WHAT IS NEEDED: For this exercise, reproduce the entries below exactly, but only from the line containing "Given: Click Влад MTF's profile avatar" through the line containing "Image resolution: width=1174", both included.

SUPPLIED RECORDS:
▼▼▼

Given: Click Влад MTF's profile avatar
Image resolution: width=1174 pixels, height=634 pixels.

▲▲▲
▼▼▼

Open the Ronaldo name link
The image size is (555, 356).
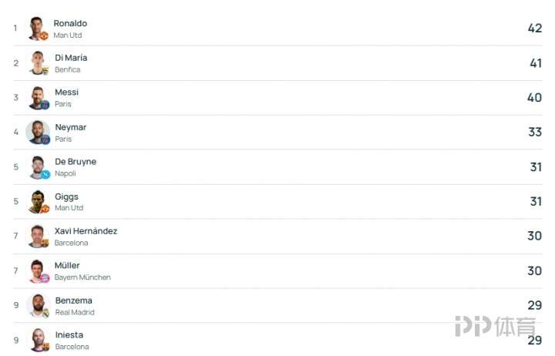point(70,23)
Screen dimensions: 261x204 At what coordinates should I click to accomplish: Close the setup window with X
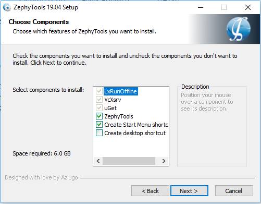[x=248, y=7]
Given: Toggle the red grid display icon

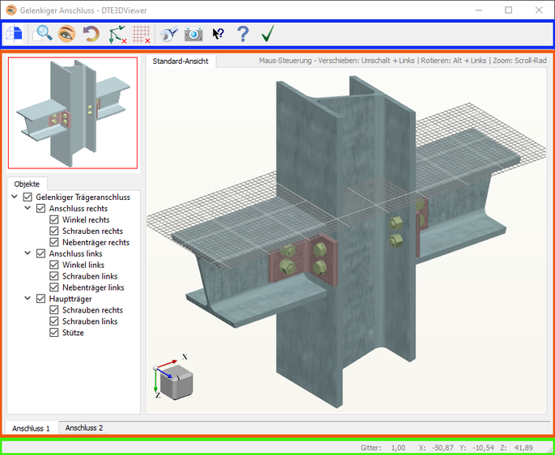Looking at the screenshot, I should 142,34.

▲▲▲

TASK RESPONSE:
Given: Click Влад MTF's profile avatar
Image resolution: width=1174 pixels, height=634 pixels.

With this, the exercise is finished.